Hi mixomics team,
I am analyzing 16S amplicons microbiome data of soil samples.
My intention is to classify my samples based on the sampling depth of the soil horizons.
Specifically, my dataset has an unbalanced sapling size and consist of 10 samples at depth D1, 12 samples at depth D2 and 12 samples at depth D3.
-
my otutable was transformed in percent values obtaining relative abundance of features per sample.
-
otutable was log and center transformed by the function
bac_otutab.t.log <- logratio.transfo(bac_otu_count.t, logratio = "CLR", offset = 1)
then I peformed my pls-da
Y= cl_depth
bac.plsX = plsda(bac_otutab.t.log, Y, ncomp = 10)

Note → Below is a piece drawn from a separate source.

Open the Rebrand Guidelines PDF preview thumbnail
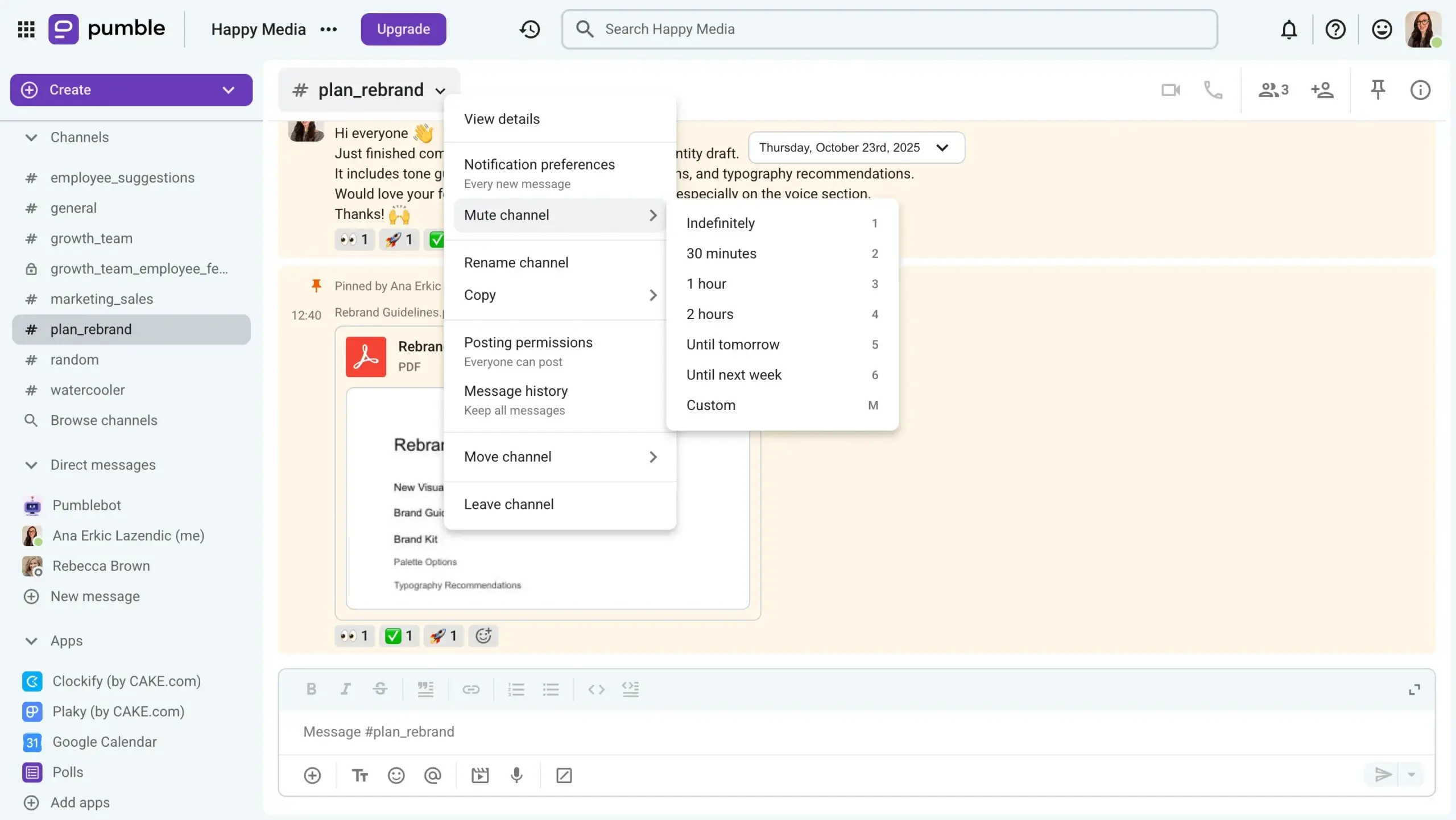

color.per.group = c("darkgreen","darkorange","darkviolet") # assign colors to Y groups
bac_pls_2d <- plotIndiv(bac.plsX, comp = 1:2, cex = 2,
pch = 16, ellipse = T,
ind.names = F, col = color.per.group,
ellipse.level = .8, star = T, legend = T, centroid = T,
title = "PLS-DA: ZOTUs ~ Depth") # 2D plot of PLS_DA
- I wanted to assess the performance of the classification
set.seed(999)
MyPerf.bac.plsX <- perf(bac.plsX, validation = "Mfold",
folds = 5,
progressBar = FALSE, auc = TRUE,
nrepeat = 50, cpus = 8) # we suggest nrepeat = 50-100
plot(MyPerf.bac.plsX, col = color.mixo(5:7), sd = TRUE, legend.position = "horizontal")
My question is about the classification error rate that seems to increase along with the number of components.
I don’t understand how is it possible and I am wondering if is it a data problem? Is there a conceptual mistake I don’t see or is just a matter of a mistake in the scripts/workflows?
Thanks in advance for your assistance,
Cheers, Alberto.